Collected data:
# # # # #
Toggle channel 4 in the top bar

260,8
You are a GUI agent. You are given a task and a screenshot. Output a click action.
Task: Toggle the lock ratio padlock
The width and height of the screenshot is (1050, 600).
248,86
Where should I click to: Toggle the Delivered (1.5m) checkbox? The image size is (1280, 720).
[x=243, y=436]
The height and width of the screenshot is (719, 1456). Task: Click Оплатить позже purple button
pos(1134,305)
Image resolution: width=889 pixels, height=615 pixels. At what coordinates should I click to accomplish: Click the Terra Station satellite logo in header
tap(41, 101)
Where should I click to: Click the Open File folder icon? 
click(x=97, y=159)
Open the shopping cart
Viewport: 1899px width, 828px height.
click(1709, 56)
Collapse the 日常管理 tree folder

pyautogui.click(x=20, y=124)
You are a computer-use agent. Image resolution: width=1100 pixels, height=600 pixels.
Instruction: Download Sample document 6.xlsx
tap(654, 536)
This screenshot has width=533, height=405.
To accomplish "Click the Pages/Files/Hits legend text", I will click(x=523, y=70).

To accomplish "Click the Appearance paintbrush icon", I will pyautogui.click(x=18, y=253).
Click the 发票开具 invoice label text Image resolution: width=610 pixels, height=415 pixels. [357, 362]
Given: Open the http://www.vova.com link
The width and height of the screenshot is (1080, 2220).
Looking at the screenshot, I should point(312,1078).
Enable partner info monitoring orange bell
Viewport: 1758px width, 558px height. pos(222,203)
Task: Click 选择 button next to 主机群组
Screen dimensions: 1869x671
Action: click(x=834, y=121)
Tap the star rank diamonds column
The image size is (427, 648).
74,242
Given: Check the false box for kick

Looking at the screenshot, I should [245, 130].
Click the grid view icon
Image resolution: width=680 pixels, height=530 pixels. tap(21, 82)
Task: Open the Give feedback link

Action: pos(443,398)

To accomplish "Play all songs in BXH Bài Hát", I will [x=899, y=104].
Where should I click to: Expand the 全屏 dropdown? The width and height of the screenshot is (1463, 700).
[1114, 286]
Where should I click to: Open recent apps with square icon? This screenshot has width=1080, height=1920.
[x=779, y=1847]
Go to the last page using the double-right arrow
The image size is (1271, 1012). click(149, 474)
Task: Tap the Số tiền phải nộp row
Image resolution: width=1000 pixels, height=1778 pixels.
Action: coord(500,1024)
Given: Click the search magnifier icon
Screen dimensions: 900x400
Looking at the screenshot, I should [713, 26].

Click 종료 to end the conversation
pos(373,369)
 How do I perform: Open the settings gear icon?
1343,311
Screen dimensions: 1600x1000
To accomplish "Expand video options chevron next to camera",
# # # # #
### Required work
In the entries above, find each line with the word "text" and show it.

### Exercise solution
To accomplish "Click the Pages/Files/Hits legend text", I will click(x=523, y=70).
Click the 发票开具 invoice label text Image resolution: width=610 pixels, height=415 pixels. [357, 362]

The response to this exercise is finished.